Package: MsBackendMsp
Authors: Neumann Steffen [aut] (https://orcid.org/0000-0002-7899-7192),
Johannes Rainer [aut, cre] (https://orcid.org/0000-0002-6977-7147),
Michael Witting [ctb] (https://orcid.org/0000-0002-1462-4426)
Compiled: Tue Nov 1 18:07:26 2022
The Spectra package provides a central infrastructure for the
handling of Mass Spectrometry (MS) data. The package supports interchangeable
use of different backends to import MS data from a variety of sources (such as
mzML files). The MsBackendMsp
package adds support for files in NIST MSP
format which are frequently used to share spectra libraries and hence enhances
small compound annotation workflows using the Spectra
and
MetaboAnnotation packages (Rainer et al. 2022). This vignette
illustrates the usage of the MsBackendMsp
package and how it can be used to
import and export data in MSP file format.
To install this package, start R
and enter:
if (!requireNamespace("BiocManager", quietly = TRUE))
install.packages("BiocManager")
BiocManager::install("MsBackendMsp")
This will install this package and all eventually missing dependencies.
The MSP file format allows to store MS/MS spectra (m/z and intensity of mass peaks) along with additional annotations for each spectrum. A single MSP file can thus contain a single or multiple spectra. Below we load the package and define the file name of an MSP file which is distributed with this package.
library(MsBackendMsp)
nist <- system.file("extdata", "spectrum2.msp", package = "MsBackendMsp")
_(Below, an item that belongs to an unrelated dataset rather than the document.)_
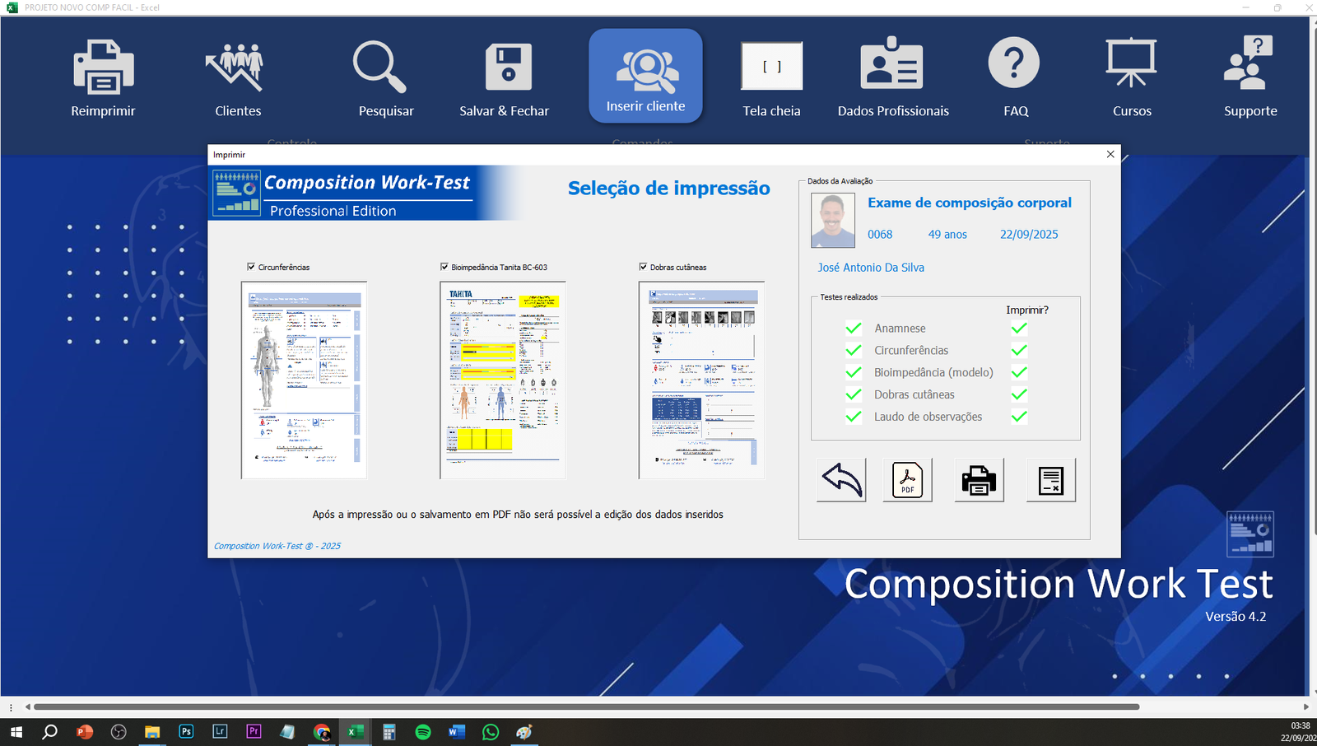
Task: Toggle Imprimir checkmark for Laudo de observações
Action: click(1019, 417)
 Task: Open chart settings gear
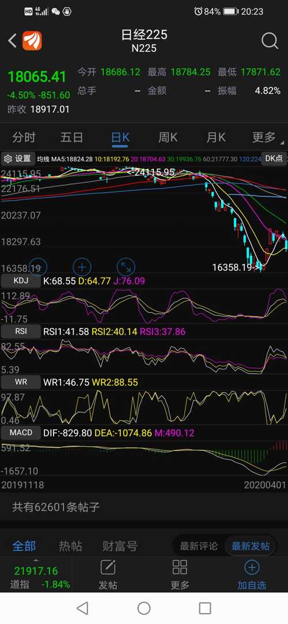(x=17, y=159)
We next import the data into a Spectra
object by specifying in the constructor
function the backend class which can be used to read the data (in our case a
MsBackendMsp
).
sp <- Spectra(nist, source = MsBackendMsp())
## Start data import from 1 files ... done
With that we have now full access to all imported spectra variables that can be
listed with the spectraVariables
function.
spectraVariables(sp)
## [1] "msLevel" "rtime"
## [3] "acquisitionNum" "scanIndex"
## [5] "dataStorage" "dataOrigin"
## [7] "centroided" "smoothed"
## [9] "polarity" "precScanNum"
## [11] "precursorMz" "precursorIntensity"
## [13] "precursorCharge" "collisionEnergy"
## [15] "isolationWindowLowerMz" "isolationWindowTargetMz"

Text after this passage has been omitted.